Dushan Stankovich
Banks Rowing Club (VIC)
1961 – Interstate Men’s Eight Championship emergency
1962 – Interstate Men’s Eight Championship three seat - First
1962 – British Empire & Commonwealth Games – Men’s Eight three seat - Gold
1962 – World Championships – Selected for Men’s Eight but withdrew for study reasons
Finish of the 1962 Commonwealth Games Eight Race
Dushan recalls these days with warmth and great humility: On 25th November 1961 the Banks Senior Eight, after forty years in the wilderness, led Mercantile home for the second time in eight days. It was an exhilarating experience, comparable, we thought, to breaking the sound barrier for the first time or running a sub-four minute mile. Filled with youthful ardour, I plucked up the courage to ask [his wife to be] Ruth to accompany me to a Mercantile barbecue that night. After the Kings Cup in 1962, when the European Championships were upgraded to World Championships and the Commonwealth Games Eight considered making the trip to Lucerne, I regretfully decided that I would do without the icing on the cake on this occasion. David Boykett took my place in the crew. David had been selected in the Victorian Eight earlier that year but had withdrawn for personal reasons, as I remember. Even I was able to acknowledge that I was not a better rower than David, who had been a member of the magnificent 1956 Olympic Eight and had stroked the Mercantile Eight more recently. So I did not really expect to get my seat back for the Commonwealth Games in November. Fortunately for me, before the Victorian Rowing Association, as it then was, approved the overseas trip, Secretary Norm Cairnes, who was also the Mercantile Senior 8 coach at the time, required assurances that no-one would lose their seat if the crew went to Lucerne. “The past is a foreign country: they do things differently there."

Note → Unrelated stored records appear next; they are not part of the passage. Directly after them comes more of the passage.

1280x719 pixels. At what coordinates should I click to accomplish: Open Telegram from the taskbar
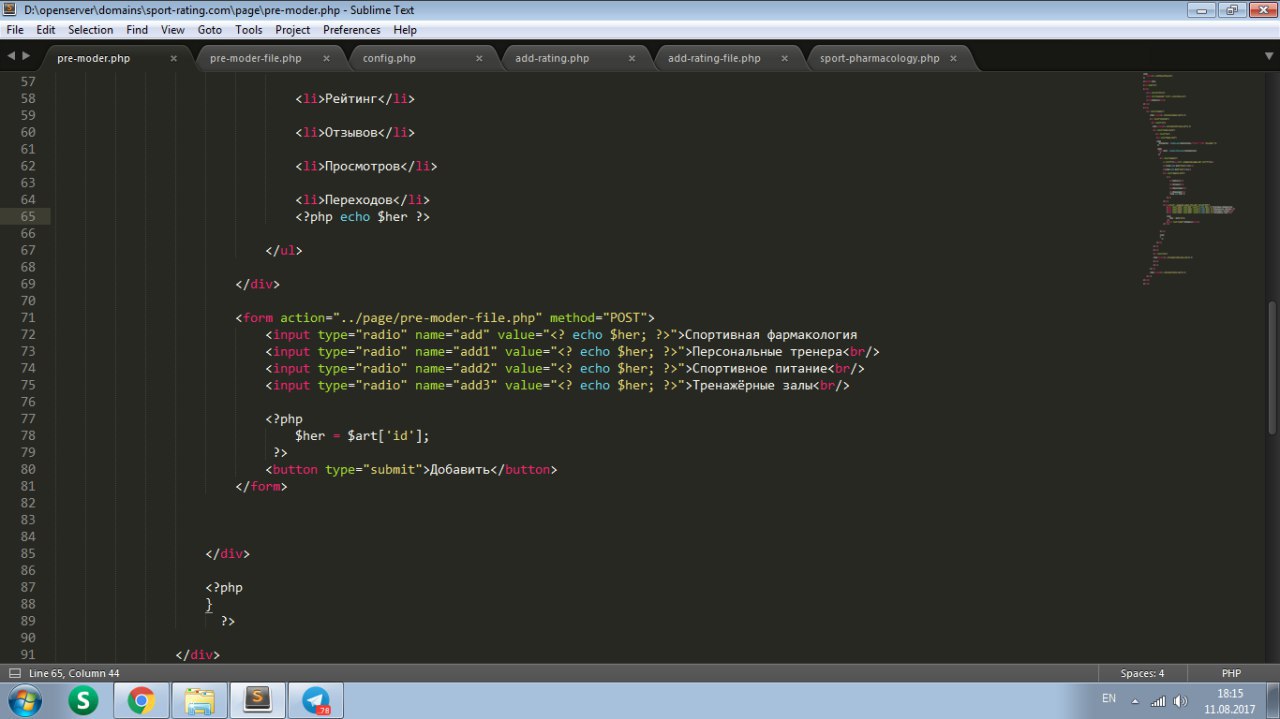click(316, 700)
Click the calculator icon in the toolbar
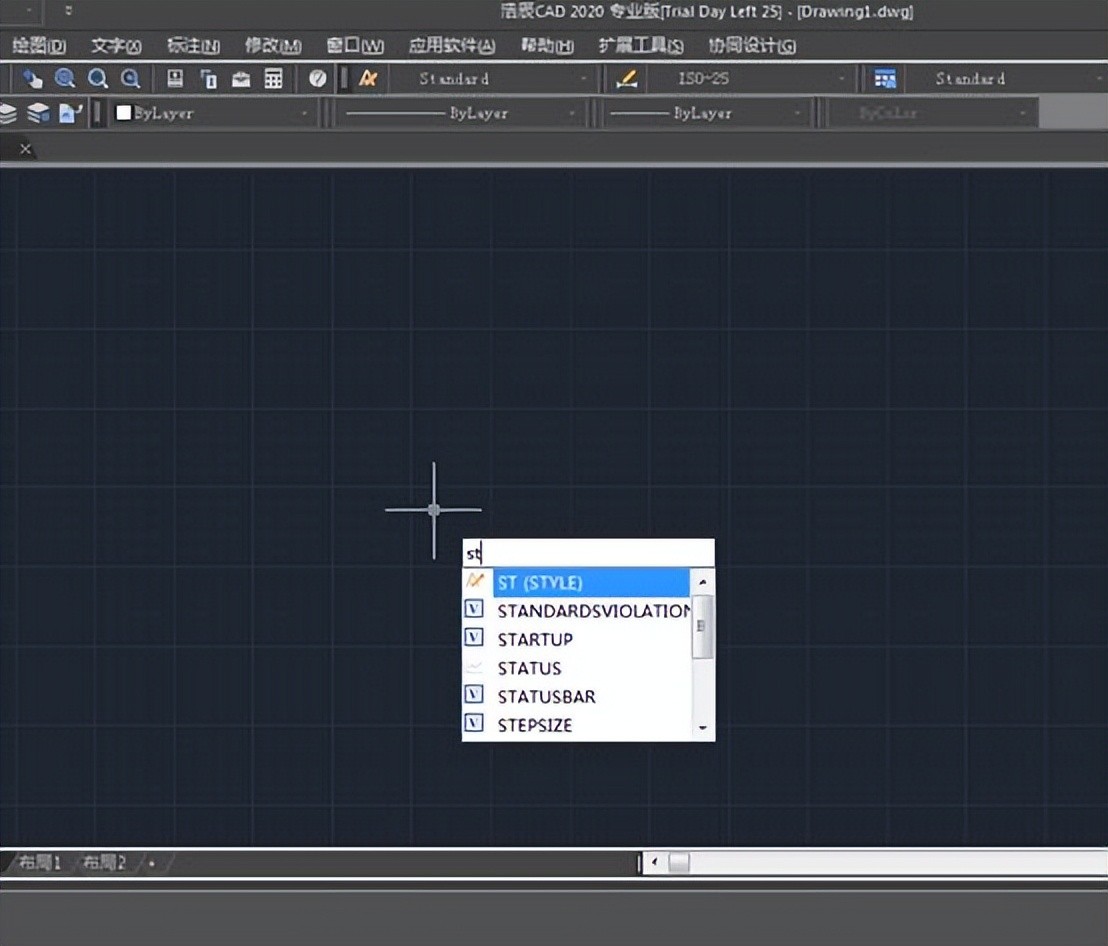 [273, 79]
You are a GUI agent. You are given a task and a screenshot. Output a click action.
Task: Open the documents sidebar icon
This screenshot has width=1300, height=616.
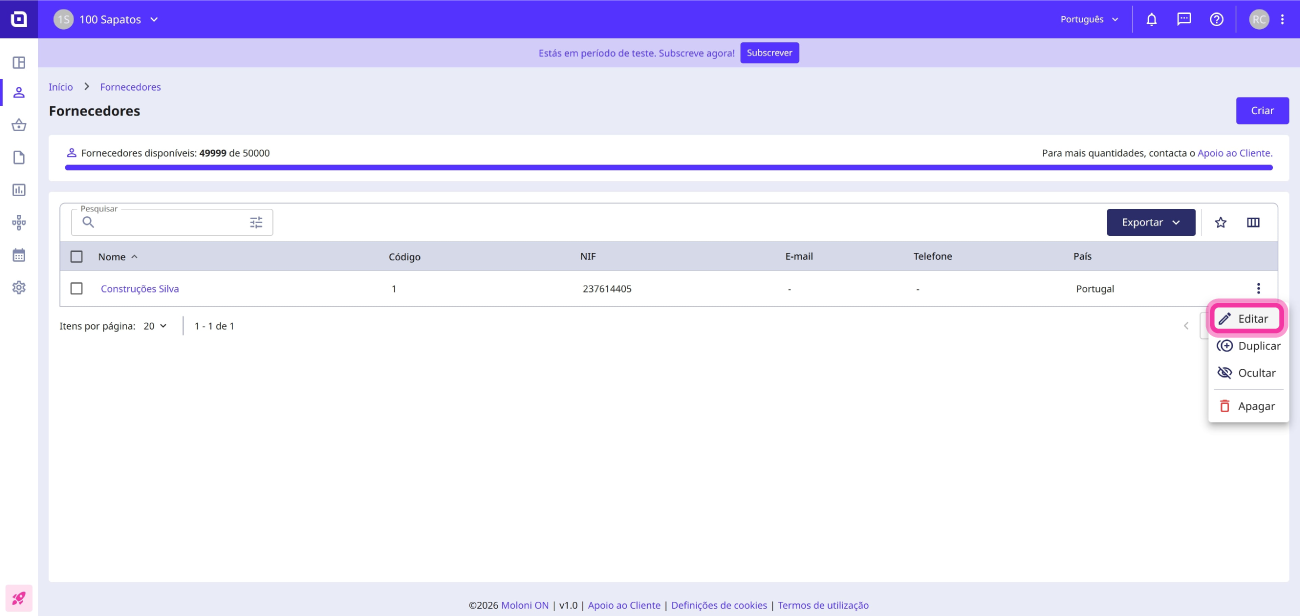[x=19, y=157]
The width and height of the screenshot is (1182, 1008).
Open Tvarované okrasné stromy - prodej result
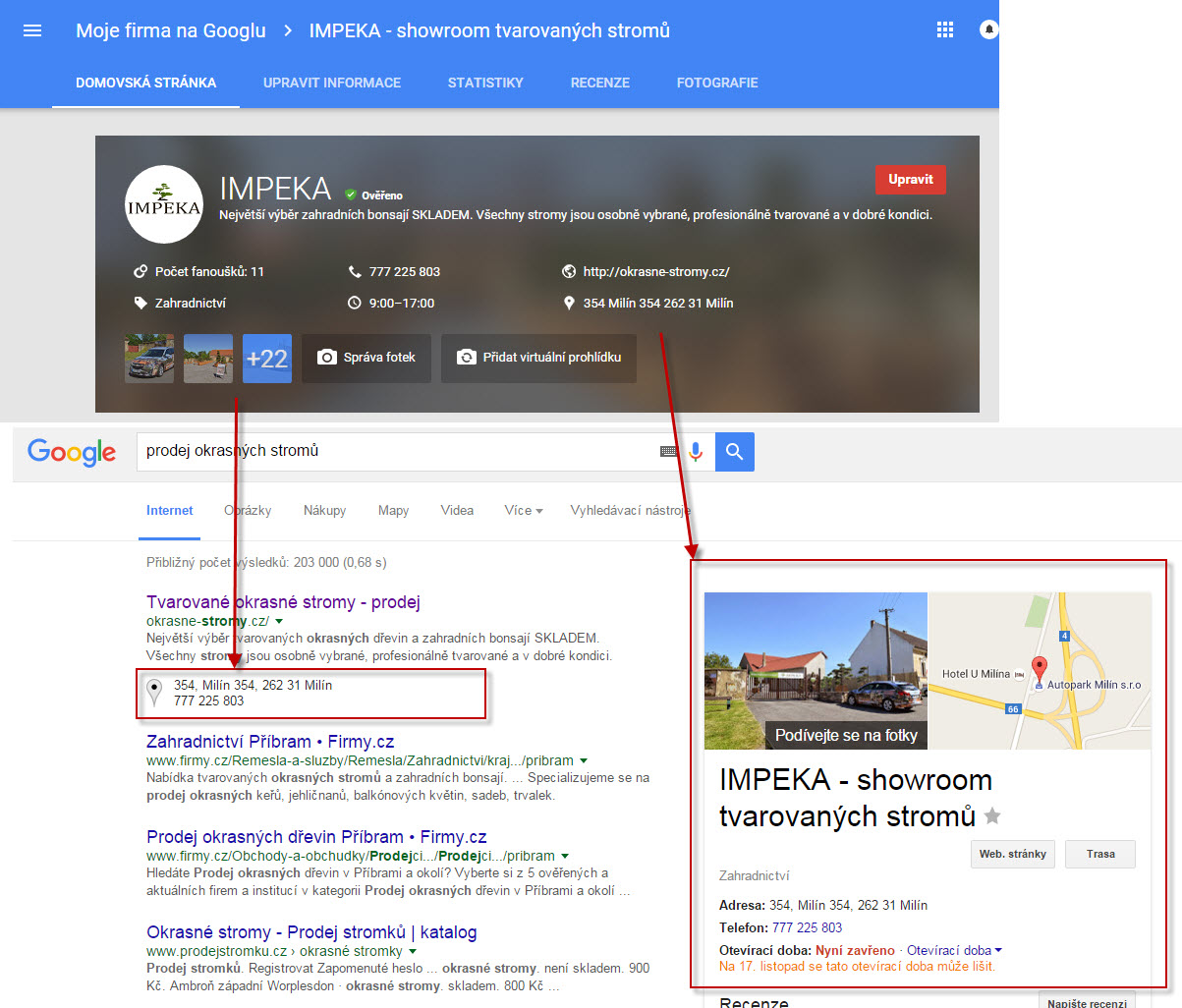(x=283, y=602)
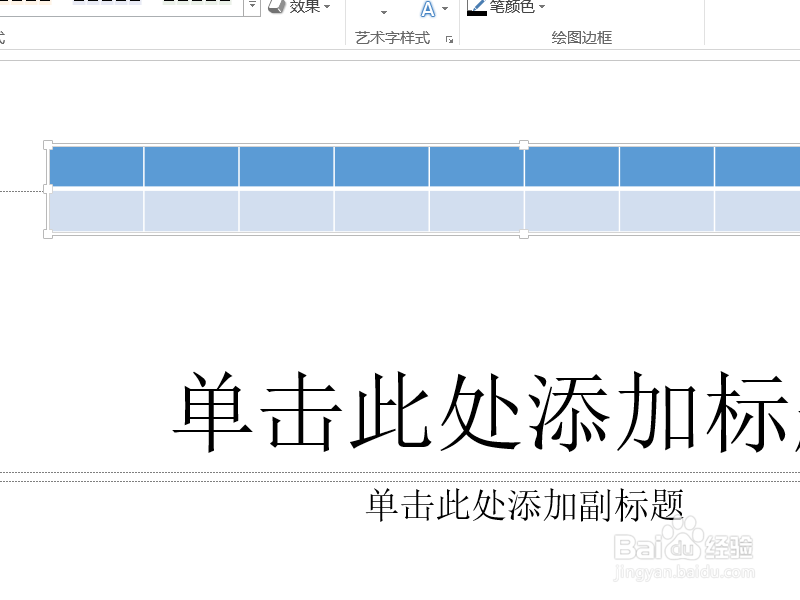Click the first table style thumbnail
The width and height of the screenshot is (800, 600).
25,5
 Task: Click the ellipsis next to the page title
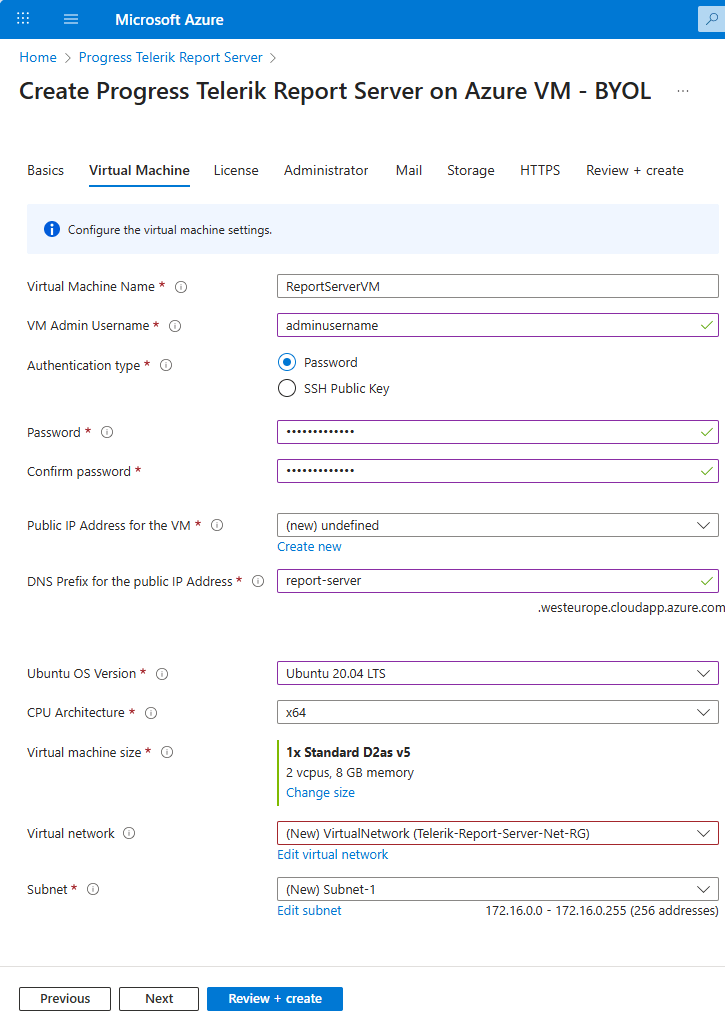click(682, 91)
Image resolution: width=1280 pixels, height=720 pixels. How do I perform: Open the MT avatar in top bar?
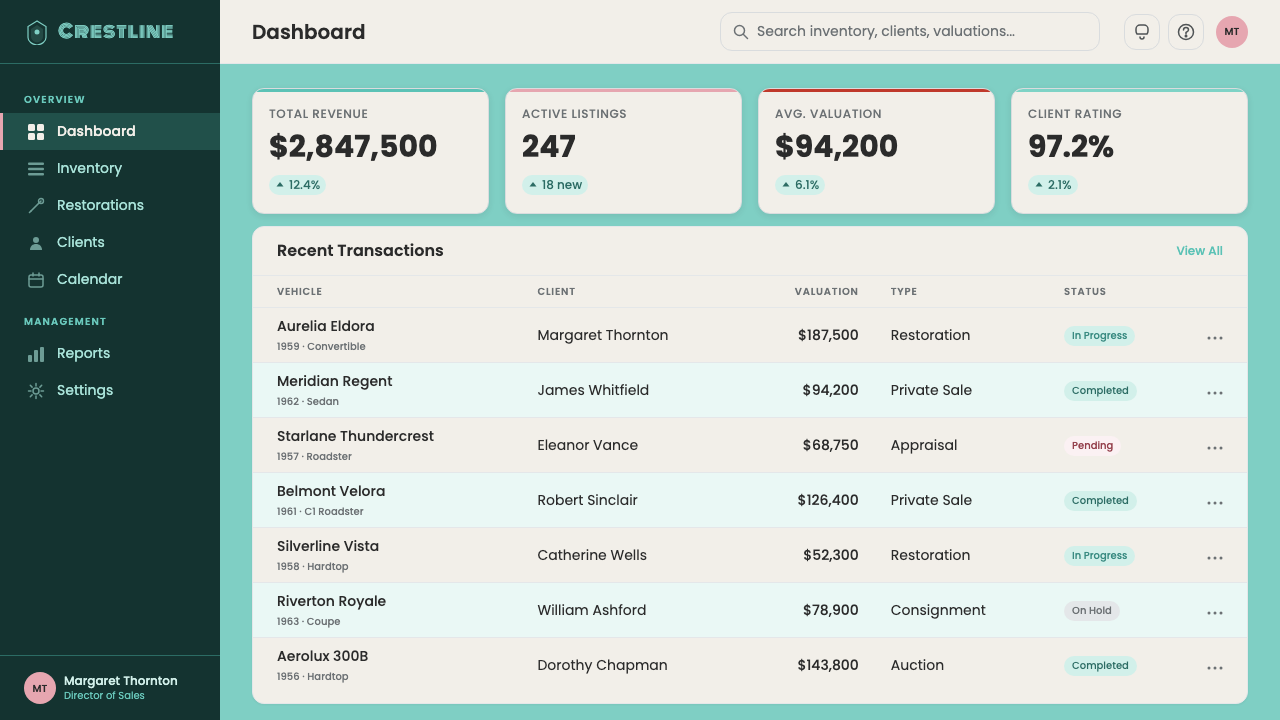pyautogui.click(x=1232, y=32)
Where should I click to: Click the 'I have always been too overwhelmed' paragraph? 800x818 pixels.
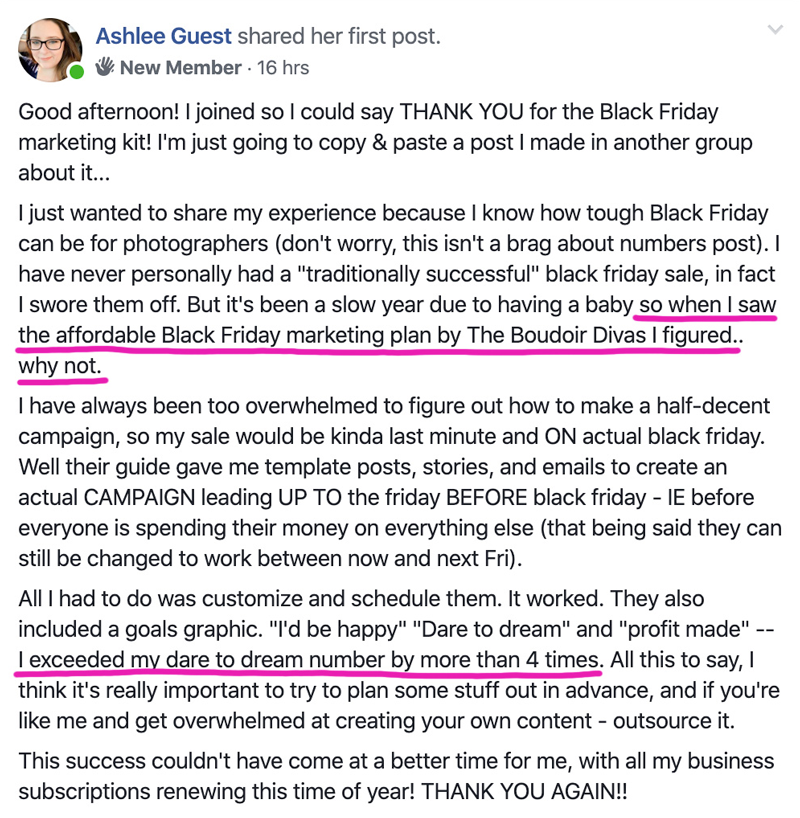coord(400,482)
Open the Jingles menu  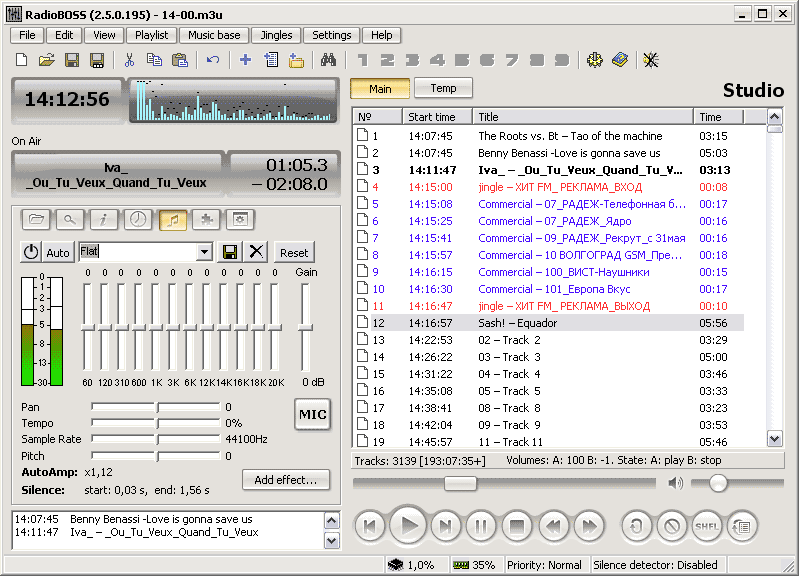(x=276, y=35)
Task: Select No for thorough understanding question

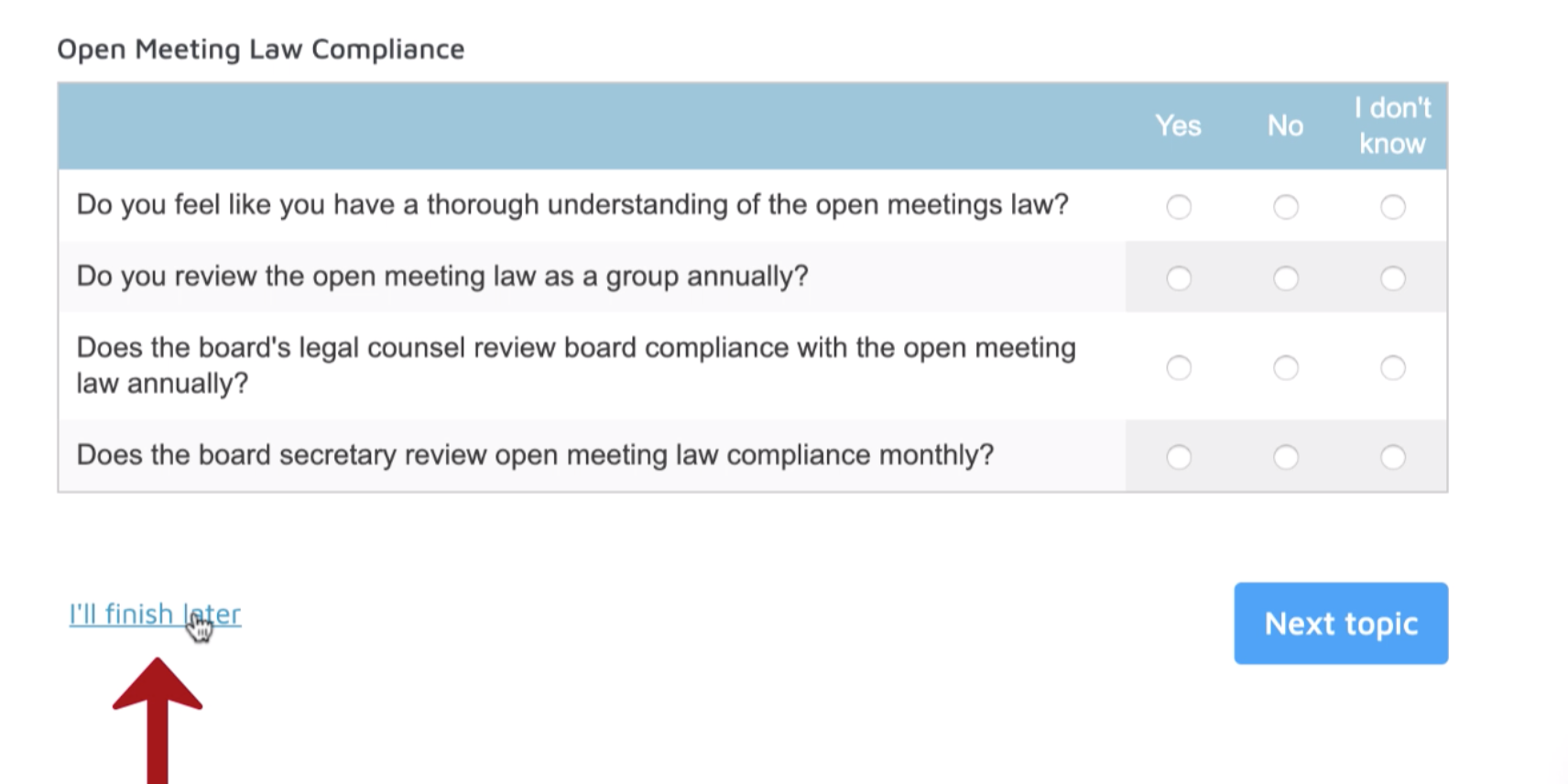Action: point(1286,207)
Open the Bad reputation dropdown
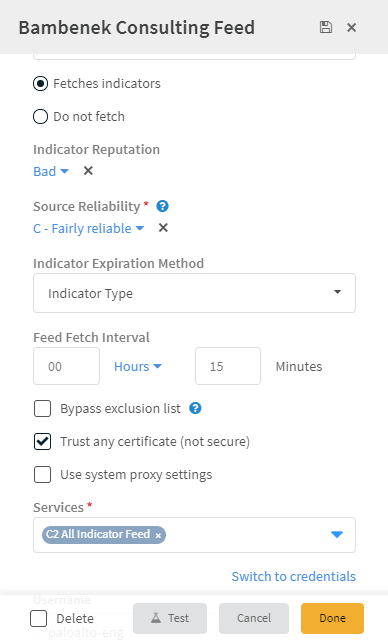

Dushan died suddenly on Wednesday 25th October 2017 during his weekly double-scull outing with Reg McKay. Stankovich was a Life Member and significant benefactor of Banks Rowing Club.
Dushan joined the Club in 1955 as a student member and initially winning beginner and novice four races in his first season and the Thompson Maher Fours. He followed this up winning the coxswains trophy for the Jack Cass Pairs in 1957 as well winning the Thompson Maher Fours again. He rapidly outgrew the weight limit for coxswains to become a promising young oarsman.
By the following season Dushan had progressed through Novice and Maiden categories to the Club’s Junior Eight. He also rowed successfully with his brother Mark in many pair races and they also won the Norman Martin Fours in 1959.
The 1960/61 season saw Dushan progress to the Club’s Senior crews racing in Senior pair, four and eight oared races although wins were hard to come by at first. However, he was selected as emergency for the 1961 Victorian crew, which won the Kings Cup. And he placed second to Brian Vear in the Fulford Cup.
All that hard work under coach Alan Jacobsen paid dividends the following season with Dushan at 5 in the Club’s winning 1962 Victorian Championship Senior Eight, the Club’s first win in this event for over 60 years. Dushan was selected in the Victorian Eight which won the Kings Cup at Ballarat in March 1962, and in doing so the right to represent Australia in the Eight-oared crew at the Commonwealth Games in November. The Commonwealth Games Eight, with 6 Banks members aboard (Neville Howell, Paul Guest, Terry Davies, Charlie Lehman, Ian Douglas and Dushan) rowed a fantastic race in the final to just hold off New Zealand to win the gold medal. These were the glory days for the Club and Dushan was a large part of its success.
Dushan continued to row for the Club for a few further seasons and was in the Club’s winning Victorian Champion Senior Eight in 1964, 1965 and 1966 as well as winning Senior Four and Pair races during these years.
Dushan was a very generous donor to Banks Rowing Club in its many fund-raising campaigns and in 1999 he was awarded Life Membership, the Club’s highest honour for outstanding service to the Club.
Dushan was survived by his wife, Ruth and his children.